NET SMELTER RETURNS ROYALTY

1.

“Net Smelter Returns Royalty” shall mean one percent (1%) of the actual proceeds received from any mint, smelter, refinery or other purchaser for the sale of ores, base metals, precious metals, rare earth metals, elements or other minerals or concentrates produced from the Property and sold, after deducting from such proceeds the following charges to the extent that they were not deducted by the purchaser in computing payment: smelting and refining charges, penalties, smelter assay costs and umpire assay costs, costs of freight and handling of metals of or concentrates from the Property to any mint, smelter, refinery or other purchaser, marketing costs, insurance on all such metals or concentrates, custom duties or mineral taxes or the like and export and import taxes or tariffs payable in respect of said ores, metals or concentrates. But not including Contact’s income tax, property tax, ad valorem tax, business tax or similar taxes. Any charges to be deducted hereunder which are made to an associated company of Contact must be on commercially reasonable terms.

   
2.

Payments:

   
2.1

Payments of Net Smelter Returns Royalty shall be made within 30 days after the end of each calendar quarter in which net smelter returns, as determined on the basis of final adjusted invoices, are received by Contact.

   
2.2

All such payments shall be made in United States dollars.
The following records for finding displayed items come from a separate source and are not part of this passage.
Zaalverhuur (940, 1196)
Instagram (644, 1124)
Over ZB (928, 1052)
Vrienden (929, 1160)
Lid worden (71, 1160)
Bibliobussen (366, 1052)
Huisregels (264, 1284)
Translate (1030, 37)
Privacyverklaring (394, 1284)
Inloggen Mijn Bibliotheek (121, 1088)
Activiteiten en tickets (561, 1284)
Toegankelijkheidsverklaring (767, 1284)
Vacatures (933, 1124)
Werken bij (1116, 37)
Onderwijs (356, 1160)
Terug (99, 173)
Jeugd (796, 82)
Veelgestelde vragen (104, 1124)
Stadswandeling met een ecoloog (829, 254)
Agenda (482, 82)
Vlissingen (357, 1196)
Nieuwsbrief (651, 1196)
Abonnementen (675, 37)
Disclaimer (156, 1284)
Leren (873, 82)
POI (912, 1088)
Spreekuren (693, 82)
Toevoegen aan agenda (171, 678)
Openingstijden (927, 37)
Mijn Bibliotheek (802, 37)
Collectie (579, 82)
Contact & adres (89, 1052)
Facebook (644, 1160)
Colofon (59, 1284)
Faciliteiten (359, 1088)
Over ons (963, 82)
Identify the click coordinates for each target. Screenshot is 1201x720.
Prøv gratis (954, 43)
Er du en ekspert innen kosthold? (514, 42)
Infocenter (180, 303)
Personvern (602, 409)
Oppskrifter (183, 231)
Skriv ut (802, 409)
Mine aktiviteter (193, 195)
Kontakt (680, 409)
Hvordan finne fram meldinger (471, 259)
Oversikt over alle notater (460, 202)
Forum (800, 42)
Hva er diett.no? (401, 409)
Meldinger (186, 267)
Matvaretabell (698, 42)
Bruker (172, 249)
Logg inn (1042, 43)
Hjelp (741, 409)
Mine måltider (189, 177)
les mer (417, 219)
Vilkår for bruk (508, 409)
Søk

For the purpose of determining Net Smelter Returns Royalty, all receipts and disbursements in currency other than US currency shall be converted into US currency on the day of receipt or disbursement, as the case may be.

   
2.3

Each payment of Net Smelter Returns Royalty shall be accompanied by a statement indicating the calculation of Net Smelter Returns Royalty paid. McCullagh shall be entitled to audit, during normal business hours, such books and records as are necessary to determine the correctness of the payments, provided however, that such audit shall be made only on an annual basis and within 12 months of the end of the fiscal period in respect of which such audit is made.

   
2.4

The maximum payment of Net Smelter Returns Royalty shall be the aggregate amount of $1,000,000, after which this royalty will discontinue.